Lines to return, exactly: from the line with "Open the yellow gear settings icon" to the line with "Task: Click the 3.73 GB axis label" in the entries below, both included.

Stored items
--- START ---
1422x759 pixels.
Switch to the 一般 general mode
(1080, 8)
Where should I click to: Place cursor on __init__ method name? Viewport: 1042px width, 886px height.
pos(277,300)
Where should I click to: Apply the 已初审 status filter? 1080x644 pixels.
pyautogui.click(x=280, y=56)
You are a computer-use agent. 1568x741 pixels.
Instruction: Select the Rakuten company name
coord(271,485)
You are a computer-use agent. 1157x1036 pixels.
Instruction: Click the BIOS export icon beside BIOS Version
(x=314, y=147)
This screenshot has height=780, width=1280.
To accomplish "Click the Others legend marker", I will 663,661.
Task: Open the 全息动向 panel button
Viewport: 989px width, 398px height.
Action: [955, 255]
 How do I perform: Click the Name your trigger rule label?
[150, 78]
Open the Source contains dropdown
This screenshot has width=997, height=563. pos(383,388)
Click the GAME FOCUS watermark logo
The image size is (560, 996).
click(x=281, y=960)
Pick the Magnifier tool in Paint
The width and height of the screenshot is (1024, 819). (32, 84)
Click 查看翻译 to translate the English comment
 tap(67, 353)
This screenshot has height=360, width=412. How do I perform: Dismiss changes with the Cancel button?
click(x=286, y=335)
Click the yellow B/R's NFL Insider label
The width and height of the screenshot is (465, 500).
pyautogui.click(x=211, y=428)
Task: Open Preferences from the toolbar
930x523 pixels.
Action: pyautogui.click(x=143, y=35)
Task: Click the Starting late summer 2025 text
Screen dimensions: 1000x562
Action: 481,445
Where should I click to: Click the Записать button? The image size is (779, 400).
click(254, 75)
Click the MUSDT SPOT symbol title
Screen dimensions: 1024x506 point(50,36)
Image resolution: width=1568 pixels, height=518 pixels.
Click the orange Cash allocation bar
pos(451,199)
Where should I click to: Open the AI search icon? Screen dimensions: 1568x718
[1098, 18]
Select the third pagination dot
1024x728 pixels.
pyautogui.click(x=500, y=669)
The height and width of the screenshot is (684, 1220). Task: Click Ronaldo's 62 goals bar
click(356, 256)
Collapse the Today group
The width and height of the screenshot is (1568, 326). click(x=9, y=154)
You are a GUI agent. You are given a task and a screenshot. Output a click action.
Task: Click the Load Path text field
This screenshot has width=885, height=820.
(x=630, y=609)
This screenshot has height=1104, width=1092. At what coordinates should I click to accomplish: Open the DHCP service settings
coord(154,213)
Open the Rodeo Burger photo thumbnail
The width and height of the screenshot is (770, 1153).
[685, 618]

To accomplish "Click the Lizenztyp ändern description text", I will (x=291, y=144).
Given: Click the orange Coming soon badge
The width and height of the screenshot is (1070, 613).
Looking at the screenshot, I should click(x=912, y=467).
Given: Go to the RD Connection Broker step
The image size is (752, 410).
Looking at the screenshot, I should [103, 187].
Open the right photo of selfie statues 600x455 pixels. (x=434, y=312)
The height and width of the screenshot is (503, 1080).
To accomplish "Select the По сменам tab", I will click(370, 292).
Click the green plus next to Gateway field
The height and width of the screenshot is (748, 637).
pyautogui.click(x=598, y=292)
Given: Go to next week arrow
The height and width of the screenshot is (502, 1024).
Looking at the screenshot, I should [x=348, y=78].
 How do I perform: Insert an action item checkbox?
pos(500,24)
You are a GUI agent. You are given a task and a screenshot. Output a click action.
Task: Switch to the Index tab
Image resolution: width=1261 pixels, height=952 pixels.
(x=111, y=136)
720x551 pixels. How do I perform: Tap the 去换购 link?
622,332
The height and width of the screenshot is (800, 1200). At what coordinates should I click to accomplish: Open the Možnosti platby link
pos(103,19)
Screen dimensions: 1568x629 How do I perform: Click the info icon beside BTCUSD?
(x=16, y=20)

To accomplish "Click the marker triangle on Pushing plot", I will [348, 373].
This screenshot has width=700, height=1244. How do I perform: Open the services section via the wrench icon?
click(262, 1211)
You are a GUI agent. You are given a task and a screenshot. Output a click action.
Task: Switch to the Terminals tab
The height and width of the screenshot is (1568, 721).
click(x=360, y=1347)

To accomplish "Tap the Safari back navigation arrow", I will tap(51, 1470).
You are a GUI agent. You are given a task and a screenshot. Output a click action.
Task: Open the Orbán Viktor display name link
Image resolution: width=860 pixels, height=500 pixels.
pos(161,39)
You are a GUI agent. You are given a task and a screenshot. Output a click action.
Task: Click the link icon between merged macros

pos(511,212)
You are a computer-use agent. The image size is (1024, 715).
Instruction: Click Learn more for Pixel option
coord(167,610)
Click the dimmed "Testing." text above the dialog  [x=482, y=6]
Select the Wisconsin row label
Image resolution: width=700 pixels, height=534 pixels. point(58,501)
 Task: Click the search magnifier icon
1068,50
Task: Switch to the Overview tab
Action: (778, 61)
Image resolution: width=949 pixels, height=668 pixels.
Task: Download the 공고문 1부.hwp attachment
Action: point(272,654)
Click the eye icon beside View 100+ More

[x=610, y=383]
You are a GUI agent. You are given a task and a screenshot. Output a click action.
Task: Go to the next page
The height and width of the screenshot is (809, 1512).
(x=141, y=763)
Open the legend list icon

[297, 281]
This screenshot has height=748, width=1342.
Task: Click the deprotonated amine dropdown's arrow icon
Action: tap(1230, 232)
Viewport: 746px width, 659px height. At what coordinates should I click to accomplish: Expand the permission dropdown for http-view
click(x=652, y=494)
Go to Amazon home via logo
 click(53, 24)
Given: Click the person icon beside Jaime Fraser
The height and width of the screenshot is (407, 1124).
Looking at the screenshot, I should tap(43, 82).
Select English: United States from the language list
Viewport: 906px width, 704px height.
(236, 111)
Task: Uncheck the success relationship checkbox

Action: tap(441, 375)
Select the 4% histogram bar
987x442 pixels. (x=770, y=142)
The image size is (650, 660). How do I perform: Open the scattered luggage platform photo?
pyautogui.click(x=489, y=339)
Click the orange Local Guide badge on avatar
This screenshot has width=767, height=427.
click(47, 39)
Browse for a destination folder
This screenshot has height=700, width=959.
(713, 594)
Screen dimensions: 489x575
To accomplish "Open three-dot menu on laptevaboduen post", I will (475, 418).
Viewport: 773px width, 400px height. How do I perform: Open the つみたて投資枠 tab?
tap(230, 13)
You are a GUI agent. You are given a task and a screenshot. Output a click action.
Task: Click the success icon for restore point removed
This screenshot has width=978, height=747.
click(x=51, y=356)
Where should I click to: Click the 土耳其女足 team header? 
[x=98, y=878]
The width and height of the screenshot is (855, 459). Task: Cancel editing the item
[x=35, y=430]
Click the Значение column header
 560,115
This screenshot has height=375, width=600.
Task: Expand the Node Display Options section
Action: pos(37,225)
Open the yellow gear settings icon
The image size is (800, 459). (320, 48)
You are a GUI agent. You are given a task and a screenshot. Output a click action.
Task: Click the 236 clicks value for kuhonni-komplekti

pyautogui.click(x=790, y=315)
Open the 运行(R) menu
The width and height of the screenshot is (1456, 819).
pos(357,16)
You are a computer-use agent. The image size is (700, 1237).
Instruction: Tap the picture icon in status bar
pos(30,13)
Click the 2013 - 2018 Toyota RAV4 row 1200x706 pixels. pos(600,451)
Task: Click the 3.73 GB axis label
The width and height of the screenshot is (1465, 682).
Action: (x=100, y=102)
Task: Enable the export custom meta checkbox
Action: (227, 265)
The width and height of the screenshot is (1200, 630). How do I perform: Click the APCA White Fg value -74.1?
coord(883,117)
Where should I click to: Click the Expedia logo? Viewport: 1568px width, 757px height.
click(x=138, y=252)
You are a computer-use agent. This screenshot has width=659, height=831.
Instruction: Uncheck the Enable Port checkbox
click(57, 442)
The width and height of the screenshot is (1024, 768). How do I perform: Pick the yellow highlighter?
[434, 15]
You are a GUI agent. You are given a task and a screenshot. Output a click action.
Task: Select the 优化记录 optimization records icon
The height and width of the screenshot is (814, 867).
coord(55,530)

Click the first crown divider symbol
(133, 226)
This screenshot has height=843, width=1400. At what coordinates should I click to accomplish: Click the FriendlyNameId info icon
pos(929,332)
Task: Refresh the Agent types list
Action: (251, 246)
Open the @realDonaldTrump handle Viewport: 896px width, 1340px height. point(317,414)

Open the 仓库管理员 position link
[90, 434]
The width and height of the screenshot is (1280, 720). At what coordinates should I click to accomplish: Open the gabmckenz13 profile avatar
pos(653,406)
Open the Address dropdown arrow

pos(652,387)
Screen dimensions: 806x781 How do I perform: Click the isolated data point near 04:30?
--- END ---
- _The completed task_:
Open the yellow gear settings icon
The image size is (800, 459). (320, 48)
You are a GUI agent. You are given a task and a screenshot. Output a click action.
Task: Click the 236 clicks value for kuhonni-komplekti

pyautogui.click(x=790, y=315)
Open the 运行(R) menu
The width and height of the screenshot is (1456, 819).
pos(357,16)
You are a computer-use agent. The image size is (700, 1237).
Instruction: Tap the picture icon in status bar
pos(30,13)
Click the 2013 - 2018 Toyota RAV4 row 1200x706 pixels. pos(600,451)
Task: Click the 3.73 GB axis label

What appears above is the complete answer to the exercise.